It was a clear night, I was asleep in my bed, my  sister was also asleep in her cot, mum was in the big bed. Dad was away in the army training to be a soldier,  sometimes I heard mum crying. The last few months she had been trying to get used to the fact that Dad did not come home at night the way he used to. There was always plenty of work to do looking after her three young children. Washing took hours of hard physical work, the poss-stick in the tub in the back yard.  But she had never felt so alone  before.  Her parents lived in the three rooms upstairs with their six younger children, three boys and three girls. She knew better than to ask her mother for help.  

Our house was in a short terrace, at one end was a railway line going down to the docks and at the other a road leading down to Hendon Road, the main shopping road through the district. Coxon street was a well-kept street, houses which had once been for the skilled engineers and ship-yard workers were gradually being subdivided to house more  unskilled workers. My father rented two rooms and an outhouse on the ground floor, there was a toilet at the bottom of the back yard: beyond the back-door was a back lane.  On the opposite side of the street lived grandmother’s sister and her family. The streets were clean and tidy, up the bank a short walk away was the Mowbray Park with a duck pond, grassy banks and tall trees, space to run about safely.
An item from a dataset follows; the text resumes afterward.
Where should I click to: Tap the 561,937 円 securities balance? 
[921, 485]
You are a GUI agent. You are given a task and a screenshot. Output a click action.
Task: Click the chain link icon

    The time was May 1943, in the early hours of a clear moonlit night, the bombers were heard overhead and searchlights lit up the sky, the peculiar whine of the air raid warning sounded.  At that dreadful sound  grandparents and Mum got up and roused the children, putting coats and shoes on, we all made our way to the air-raid shelter in the back-yard. There were wooden benches to sit on and grandfather stood by the door. Death and destruction fell out of that moonlit sky, the noise swamped everything.  We waited in the shelter until everything went quiet and soon we heard the reassuring sound of the All Clear.

The house two doors down was completely demolished and the family killed. An air-raid warden quickly appeared at the back door and looked around carefully, tiles had come off the roof and the chimney looked distinctly wobbly. His voice was loud, it would be dangerous for you to stay here, the he said firmly.

“Please can I pop in for my purse and some clothes?” Mum and grandmother begged him

“Well you’ll have to be very quick, just a couple of minutes.”

We waited in the yard. Mum came back holding the pushchair and a bag full of clothes. My sister got into the pushchair and everyone went into the back lane. My uncle Joe took hold of the handles and pushed Jean along the pavement. The adults were worried were on earth were we going to stay? Grandfather had a married sister who had a couple of spare rooms, he decided we would try there just for a day or two. By this time it was getting light and all together we set off to walk there, with the youngest in the pram. I didn’t feel anxious, I didn’t   understand what the destruction of home meant, the people I trusted were all around me, everything would be alright.

    Within a few days mum started walking round the nearby streets, searching for uncurtained windows. Sometime was spent down at the Housing Office, my memory tells me that the manager was Mr. Holmes. The queue  was positioned up a long staircase, weary mothers and restless children. At long last we were in Mr. Holmes’ office, mother explained our family situation adding that soon I would be starting school. Mr. Holmes searched through his papers and smiled. Here’s something which will suit you, three rooms with a school close by, I’ll give the key and you can go and have a look. Mother smiled a little  and we went out to find the place which would be our new home.  The house was in a respectable terraced street at one end was a shopping area with a butcher’s, a well equipped grocery store and a chemist shop, on the opposite side of the road was an imposing brick built school. Mother knocked at the front door, a neatly dressed woman opened it, the vacant rooms were upstairs.  We all went up the stairs and the woman explained she lived on the ground floor with her son, there were three rooms vacant; the largest one contained a fireplace, there was a small room at  the front and a larger room looking out over a backyard but more surprising at the top of a small staircase was a toilet and bathroom. Mother had never before lived in rooms where there was a bath and a wash basin in their own special SMALL ROOM room. Very soon these rooms became our home.


9 thoughts on “A CLOSE ENCOUNTER.

  1. I felt as if I were there myself during that terrifying time. Part of the group taking hands, and others holding their babies close to each other. Will they hit us or will all those going overhead not bother to drop those heavy loads, for they are for the large towns nearby? So sad that the house two doors up was ruined and the family completely gone. Yourself a very young girl, and yet so amazing how young people can remember all this and yet not become terrified for a long time, if ever. Thank you silverliz for writing all this down, and I do hope you will be able to send this, as well as all the other wonderful stories that really happened during WW2, to the Archive List re : Air Raids and Other Bombing.

    1. Thank you jollyweez, I don’t think I understood what was happening, aunts and uncles and grandparents were all around me. I’ve had a look at ‘Air Raids and Other Bombing’ its very interesting. It surprises me how clear those memories are. We did see the house some years later and it was fine.
      They are not accepting any more accounts.

    1. I was too young to fully understand what was happening, my Mum, grandparents and uncles and aunts were there, so I suppose I felt safe with them. Much later I came to realise how lucky we were.